Section 23.2. Regular Expressions | Linux Application Development (paperback) (2nd Edition)

23.2. Regular Expressions

Regular expressions, as used in sed, awk, grep, vi, and countless other Unix programs through the years, have become a major part of the Unix programming environment. They are also available for use within C programs. This section explains how to use them and then presents a simple file parser using these functions.

23.2.1. Linux Regular Expressions

Regular expressions have two flavors: basic regular expressions (BREs) and extended regular expressions (EREs). They correspond (roughly) to the grep and egrep commands. Both forms of regular expressions are explained in the grep man page, in the POSIX.2 standard [IEEE, 1993], in A Practical Guide to Red Hat Linux 8 [Sobell, 2002], and in other places, so we do not describe their syntax here, only the function interface that allows you to use regular expressions from within your programs.

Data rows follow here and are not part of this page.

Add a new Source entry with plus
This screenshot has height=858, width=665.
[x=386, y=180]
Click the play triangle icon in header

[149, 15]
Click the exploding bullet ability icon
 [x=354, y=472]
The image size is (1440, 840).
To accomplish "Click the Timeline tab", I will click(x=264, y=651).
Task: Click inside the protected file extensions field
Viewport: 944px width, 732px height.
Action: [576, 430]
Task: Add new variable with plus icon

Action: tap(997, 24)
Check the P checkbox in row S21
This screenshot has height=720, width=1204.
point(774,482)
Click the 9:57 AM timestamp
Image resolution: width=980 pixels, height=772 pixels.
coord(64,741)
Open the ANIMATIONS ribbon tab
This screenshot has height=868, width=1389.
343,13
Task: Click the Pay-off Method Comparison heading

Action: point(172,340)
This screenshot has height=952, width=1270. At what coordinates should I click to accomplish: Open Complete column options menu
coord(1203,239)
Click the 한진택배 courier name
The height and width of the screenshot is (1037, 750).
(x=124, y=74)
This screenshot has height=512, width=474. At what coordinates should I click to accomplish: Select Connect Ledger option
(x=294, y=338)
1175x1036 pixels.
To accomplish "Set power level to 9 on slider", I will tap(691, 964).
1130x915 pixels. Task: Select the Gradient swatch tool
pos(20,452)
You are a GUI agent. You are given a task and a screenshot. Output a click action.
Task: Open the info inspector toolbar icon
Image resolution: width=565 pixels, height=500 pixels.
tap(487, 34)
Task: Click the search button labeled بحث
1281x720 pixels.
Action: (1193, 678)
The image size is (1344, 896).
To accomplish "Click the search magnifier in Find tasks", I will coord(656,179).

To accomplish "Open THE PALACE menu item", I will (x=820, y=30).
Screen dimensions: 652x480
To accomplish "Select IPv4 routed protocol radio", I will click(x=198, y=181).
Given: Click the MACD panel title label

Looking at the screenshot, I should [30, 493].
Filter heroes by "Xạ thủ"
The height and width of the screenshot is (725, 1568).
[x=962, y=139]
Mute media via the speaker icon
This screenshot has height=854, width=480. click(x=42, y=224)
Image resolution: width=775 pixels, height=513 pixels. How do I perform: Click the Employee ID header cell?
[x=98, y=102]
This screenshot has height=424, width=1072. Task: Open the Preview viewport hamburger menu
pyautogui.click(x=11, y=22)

23.2.2. Regular Expression Matching

POSIX specifies four functions to provide regular expression handling:

 #include <regex.h> int regcomp(regex_t *preg, const char *regex, int cflags); int regexec(const regex_t *preg, const char *string, size_t nmatch,             regmatch_t pmatch[], int eflags); void regfree(regex_t *preg); size_t regerror(int errcode, const regex_t *preg, char *errbuf,                 size_t errbuf_size);

Before you can compare a string to a regular expression, you need to compile it with the regcomp() function. The regex_t *preg holds all the state for the regular expression. You need one regex_t for each regular expression that you wish to have available concurrently. The regex_t structure has only one member on which you should rely: re_nsub, which specifies the number of parenthesized subexpressions in the regular expression. Consider the rest of the structure opaque.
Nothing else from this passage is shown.